WHAT YOU WILL DO: Please print all of the records that follow with nothing altered.
━━━ DATA FOR THIS TASK ━━━
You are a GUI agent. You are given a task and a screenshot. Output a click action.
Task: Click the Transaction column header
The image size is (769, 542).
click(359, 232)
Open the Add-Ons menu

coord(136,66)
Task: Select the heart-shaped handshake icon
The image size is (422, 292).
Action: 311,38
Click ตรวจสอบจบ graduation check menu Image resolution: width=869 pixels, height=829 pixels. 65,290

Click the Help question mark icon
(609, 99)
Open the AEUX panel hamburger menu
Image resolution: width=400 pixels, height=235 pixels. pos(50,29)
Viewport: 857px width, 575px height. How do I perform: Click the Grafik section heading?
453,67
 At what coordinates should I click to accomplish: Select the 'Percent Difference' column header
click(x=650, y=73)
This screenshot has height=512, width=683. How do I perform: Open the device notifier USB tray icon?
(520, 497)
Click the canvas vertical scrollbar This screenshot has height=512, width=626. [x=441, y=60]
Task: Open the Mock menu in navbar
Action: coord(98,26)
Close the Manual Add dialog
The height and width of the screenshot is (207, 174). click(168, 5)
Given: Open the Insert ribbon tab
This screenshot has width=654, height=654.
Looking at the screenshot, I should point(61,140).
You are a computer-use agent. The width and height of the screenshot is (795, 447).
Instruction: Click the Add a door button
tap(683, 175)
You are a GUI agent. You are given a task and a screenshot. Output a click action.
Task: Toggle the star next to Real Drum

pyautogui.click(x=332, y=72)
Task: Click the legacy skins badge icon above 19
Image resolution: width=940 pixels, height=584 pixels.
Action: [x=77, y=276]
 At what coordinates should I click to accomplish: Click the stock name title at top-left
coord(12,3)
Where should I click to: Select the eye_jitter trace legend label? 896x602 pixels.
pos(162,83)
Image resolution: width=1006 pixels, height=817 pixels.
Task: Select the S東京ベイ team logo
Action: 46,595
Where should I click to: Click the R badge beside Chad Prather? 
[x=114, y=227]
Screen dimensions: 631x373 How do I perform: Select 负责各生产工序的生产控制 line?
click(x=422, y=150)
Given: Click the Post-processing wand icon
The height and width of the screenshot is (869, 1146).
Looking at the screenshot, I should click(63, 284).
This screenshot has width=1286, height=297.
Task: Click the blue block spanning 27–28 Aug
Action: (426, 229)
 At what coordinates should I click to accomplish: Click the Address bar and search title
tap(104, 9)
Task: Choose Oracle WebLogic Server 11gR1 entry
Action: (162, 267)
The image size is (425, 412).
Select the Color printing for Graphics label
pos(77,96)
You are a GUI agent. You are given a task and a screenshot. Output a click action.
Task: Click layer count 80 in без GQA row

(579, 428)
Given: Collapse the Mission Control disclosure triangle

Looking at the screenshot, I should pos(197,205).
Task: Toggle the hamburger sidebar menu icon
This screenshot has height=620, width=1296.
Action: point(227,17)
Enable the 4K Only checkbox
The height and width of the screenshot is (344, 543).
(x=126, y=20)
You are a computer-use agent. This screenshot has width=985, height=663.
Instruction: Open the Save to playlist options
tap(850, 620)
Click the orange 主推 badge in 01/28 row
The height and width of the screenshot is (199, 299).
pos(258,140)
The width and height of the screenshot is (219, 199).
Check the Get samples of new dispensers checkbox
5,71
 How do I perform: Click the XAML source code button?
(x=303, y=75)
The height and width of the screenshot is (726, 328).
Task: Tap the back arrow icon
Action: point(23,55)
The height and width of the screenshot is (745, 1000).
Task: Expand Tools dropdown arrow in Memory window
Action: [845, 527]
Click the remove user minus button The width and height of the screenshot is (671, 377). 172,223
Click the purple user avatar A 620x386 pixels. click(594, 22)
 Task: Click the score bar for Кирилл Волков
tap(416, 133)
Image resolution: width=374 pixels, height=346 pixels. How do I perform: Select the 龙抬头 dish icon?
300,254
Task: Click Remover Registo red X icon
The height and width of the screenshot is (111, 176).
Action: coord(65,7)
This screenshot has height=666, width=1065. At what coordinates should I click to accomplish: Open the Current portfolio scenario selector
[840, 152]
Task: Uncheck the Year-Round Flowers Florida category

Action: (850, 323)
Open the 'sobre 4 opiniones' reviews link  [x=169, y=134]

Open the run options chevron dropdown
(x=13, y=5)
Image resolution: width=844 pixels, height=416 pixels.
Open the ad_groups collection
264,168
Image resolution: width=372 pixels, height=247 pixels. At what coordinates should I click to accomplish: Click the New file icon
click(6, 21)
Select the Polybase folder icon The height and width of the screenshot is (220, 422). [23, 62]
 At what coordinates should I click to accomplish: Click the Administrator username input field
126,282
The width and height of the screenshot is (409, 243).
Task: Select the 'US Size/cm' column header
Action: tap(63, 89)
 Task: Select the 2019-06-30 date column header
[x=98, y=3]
━━━
TASK RESULT:
You are a GUI agent. You are given a task and a screenshot. Output a click action.
Task: Click the Transaction column header
The image size is (769, 542).
click(359, 232)
Open the Add-Ons menu

coord(136,66)
Task: Select the heart-shaped handshake icon
The image size is (422, 292).
Action: 311,38
Click ตรวจสอบจบ graduation check menu Image resolution: width=869 pixels, height=829 pixels. 65,290

Click the Help question mark icon
(609, 99)
Open the AEUX panel hamburger menu
Image resolution: width=400 pixels, height=235 pixels. pos(50,29)
Viewport: 857px width, 575px height. How do I perform: Click the Grafik section heading?
453,67
 At what coordinates should I click to accomplish: Select the 'Percent Difference' column header
click(x=650, y=73)
This screenshot has height=512, width=683. How do I perform: Open the device notifier USB tray icon?
(520, 497)
Click the canvas vertical scrollbar This screenshot has height=512, width=626. [x=441, y=60]
Task: Open the Mock menu in navbar
Action: coord(98,26)
Close the Manual Add dialog
The height and width of the screenshot is (207, 174). click(168, 5)
Given: Open the Insert ribbon tab
This screenshot has width=654, height=654.
Looking at the screenshot, I should point(61,140).
You are a computer-use agent. The width and height of the screenshot is (795, 447).
Instruction: Click the Add a door button
tap(683, 175)
You are a GUI agent. You are given a task and a screenshot. Output a click action.
Task: Toggle the star next to Real Drum

pyautogui.click(x=332, y=72)
Task: Click the legacy skins badge icon above 19
Image resolution: width=940 pixels, height=584 pixels.
Action: [x=77, y=276]
 At what coordinates should I click to accomplish: Click the stock name title at top-left
coord(12,3)
Where should I click to: Select the eye_jitter trace legend label? 896x602 pixels.
pos(162,83)
Image resolution: width=1006 pixels, height=817 pixels.
Task: Select the S東京ベイ team logo
Action: 46,595
Where should I click to: Click the R badge beside Chad Prather? 
[x=114, y=227]
Screen dimensions: 631x373 How do I perform: Select 负责各生产工序的生产控制 line?
click(x=422, y=150)
Given: Click the Post-processing wand icon
The height and width of the screenshot is (869, 1146).
Looking at the screenshot, I should click(63, 284).
This screenshot has width=1286, height=297.
Task: Click the blue block spanning 27–28 Aug
Action: (426, 229)
 At what coordinates should I click to accomplish: Click the Address bar and search title
tap(104, 9)
Task: Choose Oracle WebLogic Server 11gR1 entry
Action: (162, 267)
The image size is (425, 412).
Select the Color printing for Graphics label
pos(77,96)
You are a GUI agent. You are given a task and a screenshot. Output a click action.
Task: Click layer count 80 in без GQA row

(579, 428)
Given: Collapse the Mission Control disclosure triangle

Looking at the screenshot, I should pos(197,205).
Task: Toggle the hamburger sidebar menu icon
This screenshot has height=620, width=1296.
Action: point(227,17)
Enable the 4K Only checkbox
The height and width of the screenshot is (344, 543).
(x=126, y=20)
You are a computer-use agent. This screenshot has width=985, height=663.
Instruction: Open the Save to playlist options
tap(850, 620)
Click the orange 主推 badge in 01/28 row
The height and width of the screenshot is (199, 299).
pos(258,140)
The width and height of the screenshot is (219, 199).
Check the Get samples of new dispensers checkbox
5,71
 How do I perform: Click the XAML source code button?
(x=303, y=75)
The height and width of the screenshot is (726, 328).
Task: Tap the back arrow icon
Action: point(23,55)
The height and width of the screenshot is (745, 1000).
Task: Expand Tools dropdown arrow in Memory window
Action: [845, 527]
Click the remove user minus button The width and height of the screenshot is (671, 377). 172,223
Click the purple user avatar A 620x386 pixels. click(594, 22)
 Task: Click the score bar for Кирилл Волков
tap(416, 133)
Image resolution: width=374 pixels, height=346 pixels. How do I perform: Select the 龙抬头 dish icon?
300,254
Task: Click Remover Registo red X icon
The height and width of the screenshot is (111, 176).
Action: coord(65,7)
This screenshot has height=666, width=1065. At what coordinates should I click to accomplish: Open the Current portfolio scenario selector
[840, 152]
Task: Uncheck the Year-Round Flowers Florida category

Action: (850, 323)
Open the 'sobre 4 opiniones' reviews link  [x=169, y=134]

Open the run options chevron dropdown
(x=13, y=5)
Image resolution: width=844 pixels, height=416 pixels.
Open the ad_groups collection
264,168
Image resolution: width=372 pixels, height=247 pixels. At what coordinates should I click to accomplish: Click the New file icon
click(6, 21)
Select the Polybase folder icon The height and width of the screenshot is (220, 422). [23, 62]
 At what coordinates should I click to accomplish: Click the Administrator username input field
126,282
The width and height of the screenshot is (409, 243).
Task: Select the 'US Size/cm' column header
Action: tap(63, 89)
 Task: Select the 2019-06-30 date column header
[x=98, y=3]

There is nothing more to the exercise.